What is cybersecurity, and why is it needed
DEFINITION OF CYBERSECURITY
Cybersecurity refers to the body of technologies, processes, and practices designed to protect networks, devices, programs, and data from attack, damage, malware, or unauthorized access. Cybersecurity is also referred to as IT security.
THE IMPORTANCE OF CYBERSECURITY
Cybersecurity is critical because the government, military, corporate, financial, law firms and medical organizations collect, process, and store unprecedented amounts of data on computers and other devices. A significant portion of that data can be sensitive information, whether that be intellectual property, financial data, personal information, or different types of data for which unauthorized access or exposure could have catastrophic consequences. Organizations transmit sensitive data across networks and to other devices in the course of doing business, and cybersecurity describes the discipline dedicated to protecting that information and the systems used to process or store it. As the volume and sophistication of cyber attacks grow, companies and organizations, especially those that tasked with safeguarding information relating to national security, health, or financial records, need to take steps to protect their sensitive business and personal information. As early as March 2013, the nation’s top intelligence officials cautioned that cyber attacks and digital spying are the high threat to national security, eclipsing even terrorism.

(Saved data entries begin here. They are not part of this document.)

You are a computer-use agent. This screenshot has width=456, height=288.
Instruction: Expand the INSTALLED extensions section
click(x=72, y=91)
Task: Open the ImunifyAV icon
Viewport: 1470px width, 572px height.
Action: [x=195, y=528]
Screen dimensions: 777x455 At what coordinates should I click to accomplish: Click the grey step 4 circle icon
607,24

CHALLENGES OF CYBERSECURITY
For effective cybersecurity, an organization needs to coordinate its efforts throughout its entire information system. Elements of cyber encompass all of the following:
- Network security
- Application security
- Endpoint security
- Data security
- Identity management
- Database and infrastructure security
- Cloud security
- Mobile security
- Disaster recovery/business continuity planning
- End-user education
The most difficult challenge in cybersecurity is the ever-evolving nature of security risks themselves. Traditionally, organizations and the government have focused most of their cybersecurity resources on perimeter security to protect only their most crucial system components and defend against known threats. Today, this approach is insufficient, as the threats advance and change more quickly than organizations can keep up with. As a result, advisory organizations promote more proactive and adaptive approaches to cybersecurity. Similarly, the National Institute of Standards and Technology (NIST) issued guidelines in its risk assessment framework that recommend a shift toward continuous monitoring and real-time assessments, a data-focused approach to security as opposed to the traditional perimeter-based model.

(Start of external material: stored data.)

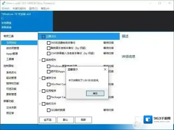The width and height of the screenshot is (174, 130).
Task: Open Appx管理 in the sidebar
Action: [12, 54]
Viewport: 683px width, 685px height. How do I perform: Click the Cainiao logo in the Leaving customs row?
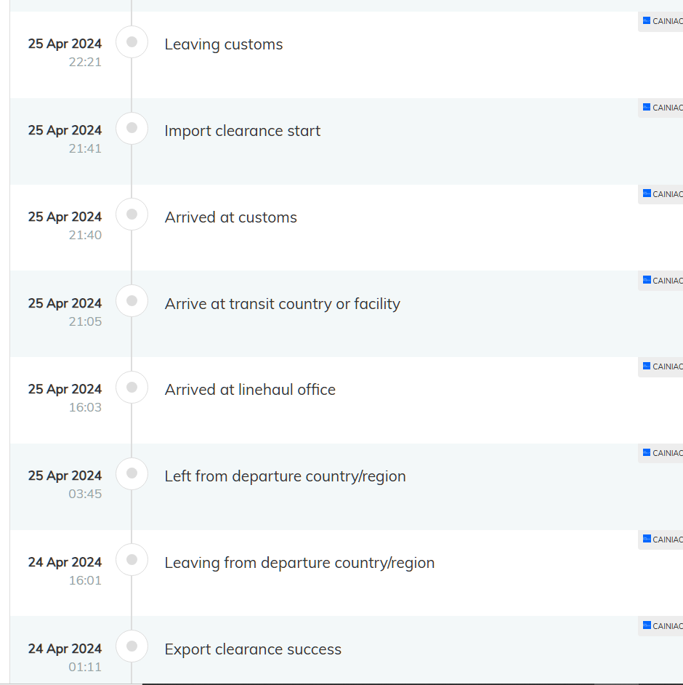click(x=647, y=21)
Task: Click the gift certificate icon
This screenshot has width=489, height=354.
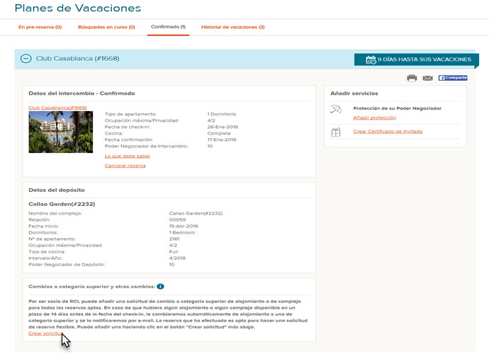Action: 336,132
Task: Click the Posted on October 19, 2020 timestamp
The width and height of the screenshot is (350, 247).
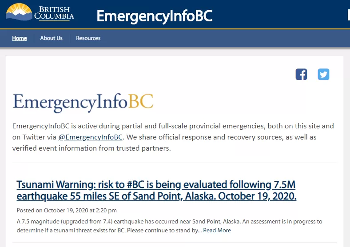Action: [67, 211]
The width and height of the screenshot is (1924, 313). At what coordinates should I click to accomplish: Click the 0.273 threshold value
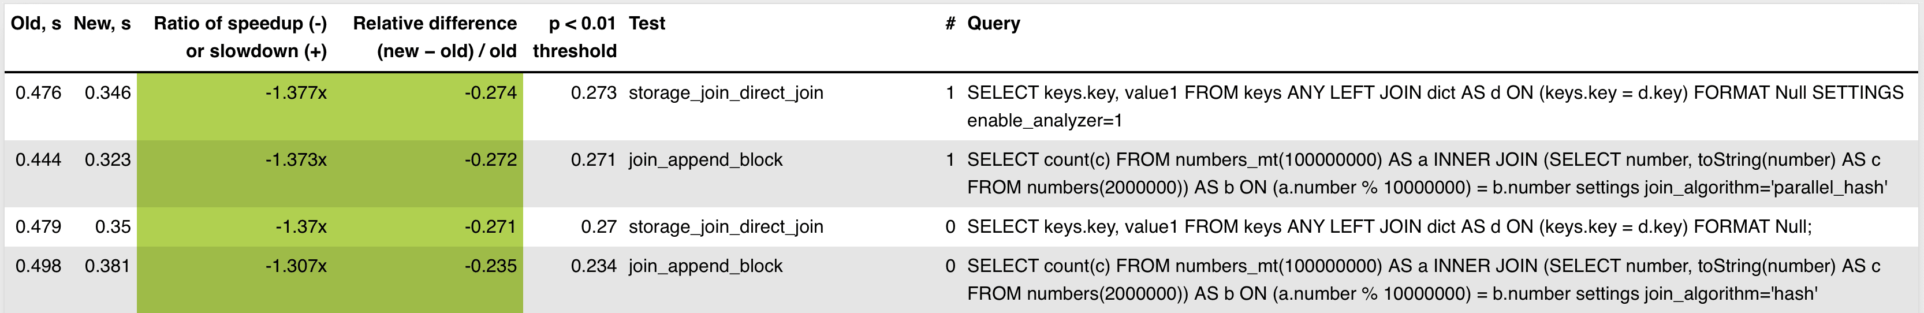coord(594,93)
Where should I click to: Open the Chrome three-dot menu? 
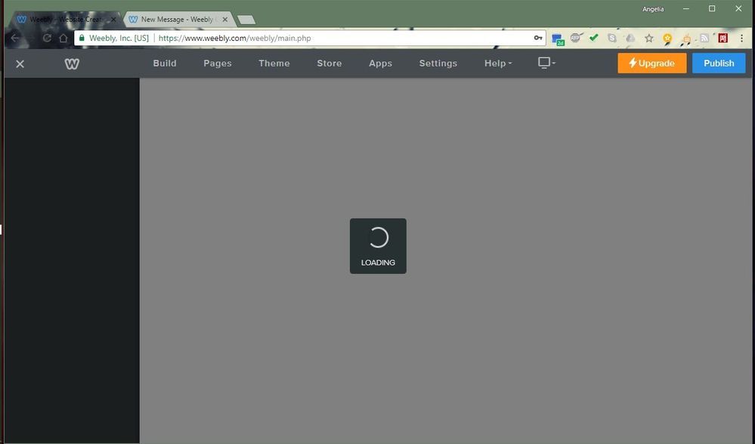tap(741, 38)
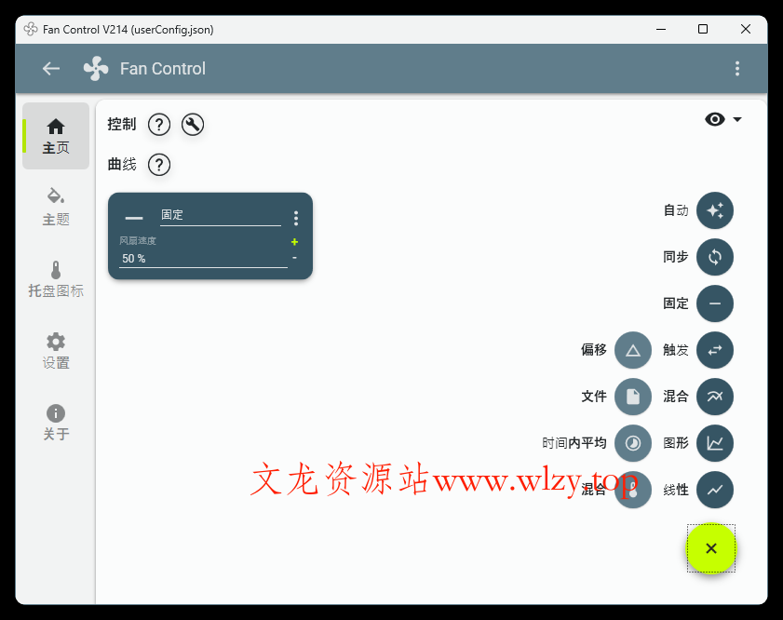
Task: Click the 线性 (Linear) curve icon
Action: 714,490
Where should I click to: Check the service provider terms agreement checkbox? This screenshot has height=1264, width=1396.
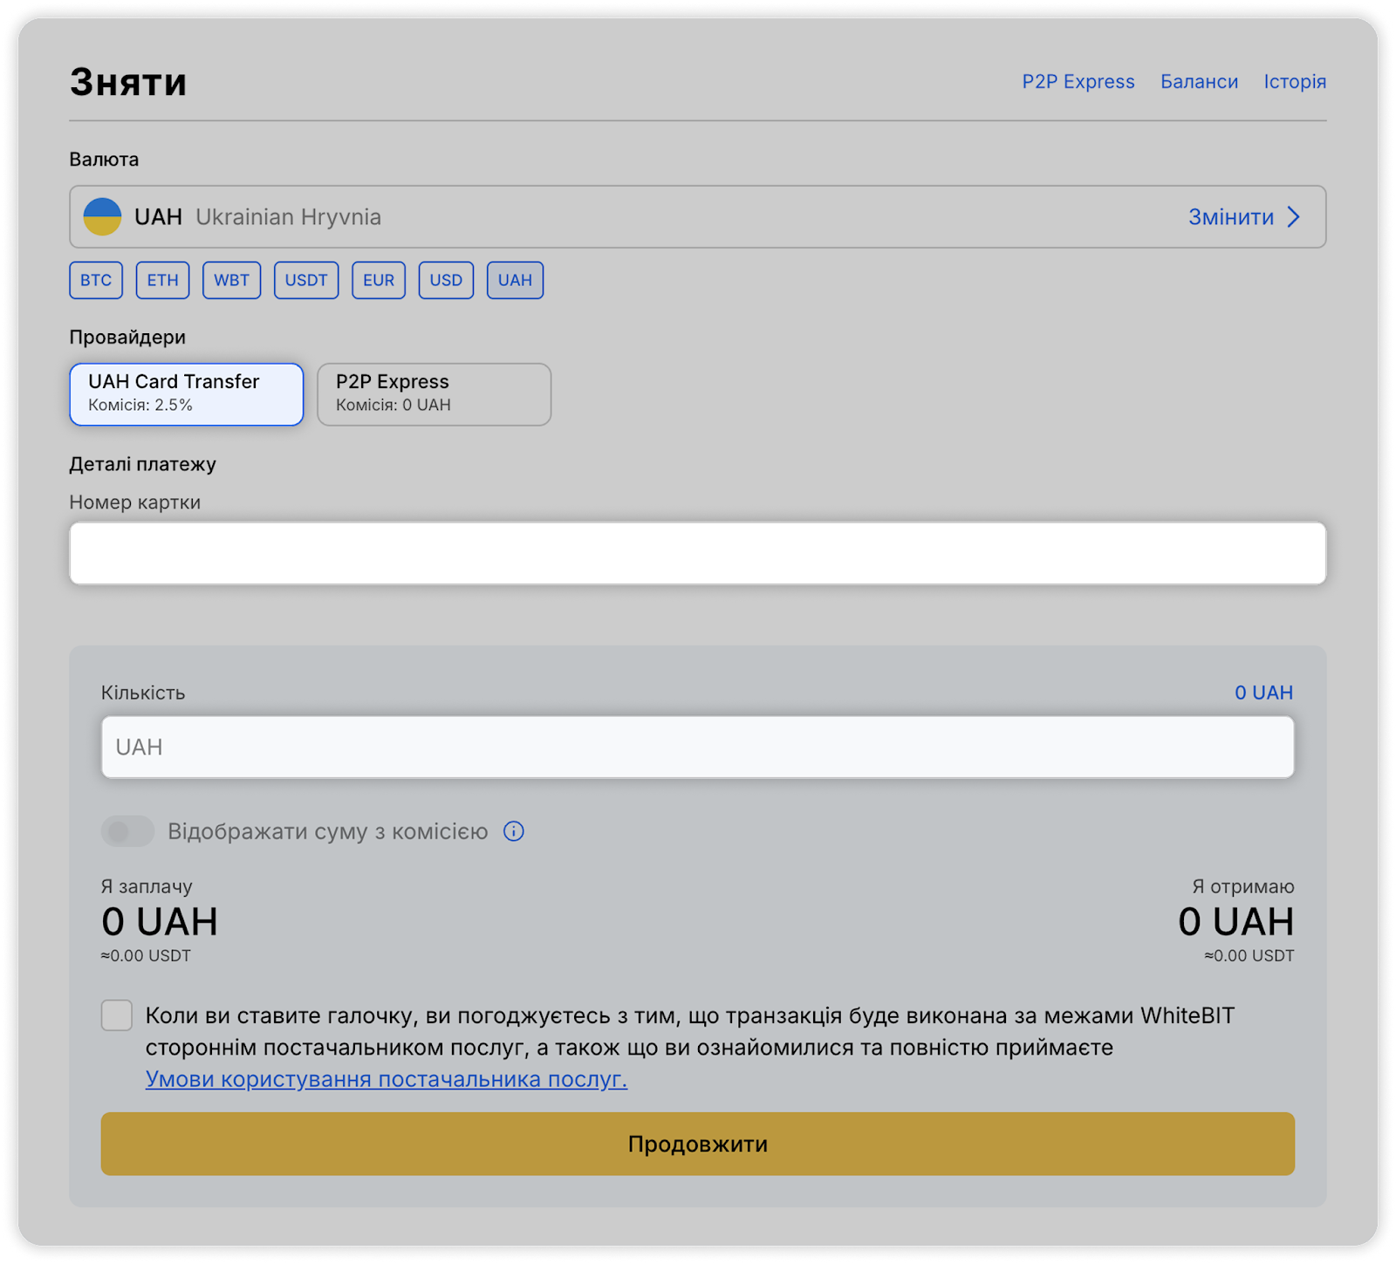pos(117,1015)
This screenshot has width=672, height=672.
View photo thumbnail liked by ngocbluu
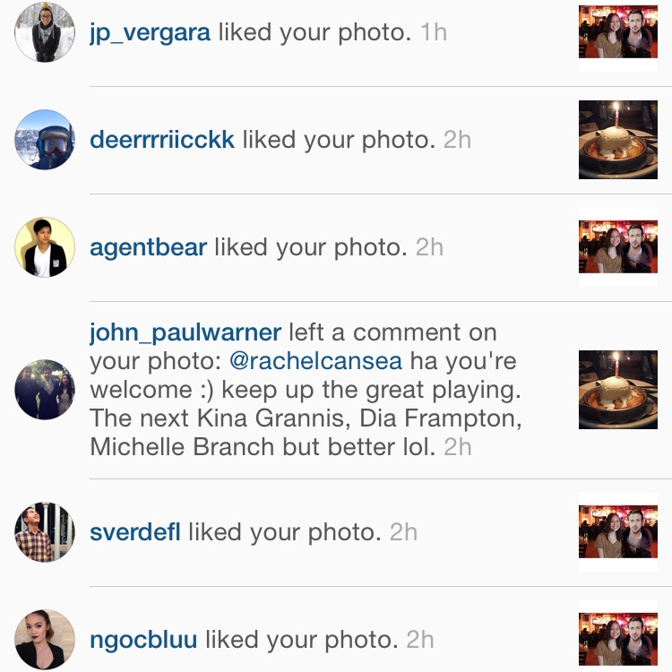tap(618, 640)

The National Cyber Security Alliance, through StaySafeOnline.org, recommends a top-down approach to cybersecurity in which corporate management leads the charge in prioritizing cybersecurity management across all business practices. NCSA advises that companies must be prepared to “respond to the inevitable cyber incident, restore normal operations, and ensure that company assets and the company’s reputation are protected.” NCSA’s guidelines for conducting cybersecurity risk assessments focus on three key areas: identifying your organization’s “crown jewels,” or your most valuable information requiring protection; identifying the threats and risks facing that information, and outlining the damage your organization would incur should that data be lost or wrongfully exposed. Cybersecurity risk assessments should also consider any regulations that impact the way your company collects, stores, and secures data, such as PCI-DSS, HIPAA, SOX, FISMA, and others. Following a cybersecurity risk assessment, develop and implement a plan to mitigate cyber risk, protect the “crown jewels” outlined in your assessment, and effectively detect and respond to security incidents. This plan should encompass both the processes and technologies required to build a mature cybersecurity program. An ever-evolving field, cybersecurity best practices must evolve to accommodate the increasingly sophisticated attacks carried out by attackers. Combining sound cybersecurity measures with an educated and security-minded employee base provides the best defense against cybercriminals attempting to gain access to your company’s sensitive data. While it may seem like a daunting task, start small and focus on your most sensitive data, scaling your efforts as your cybersecurity program matures.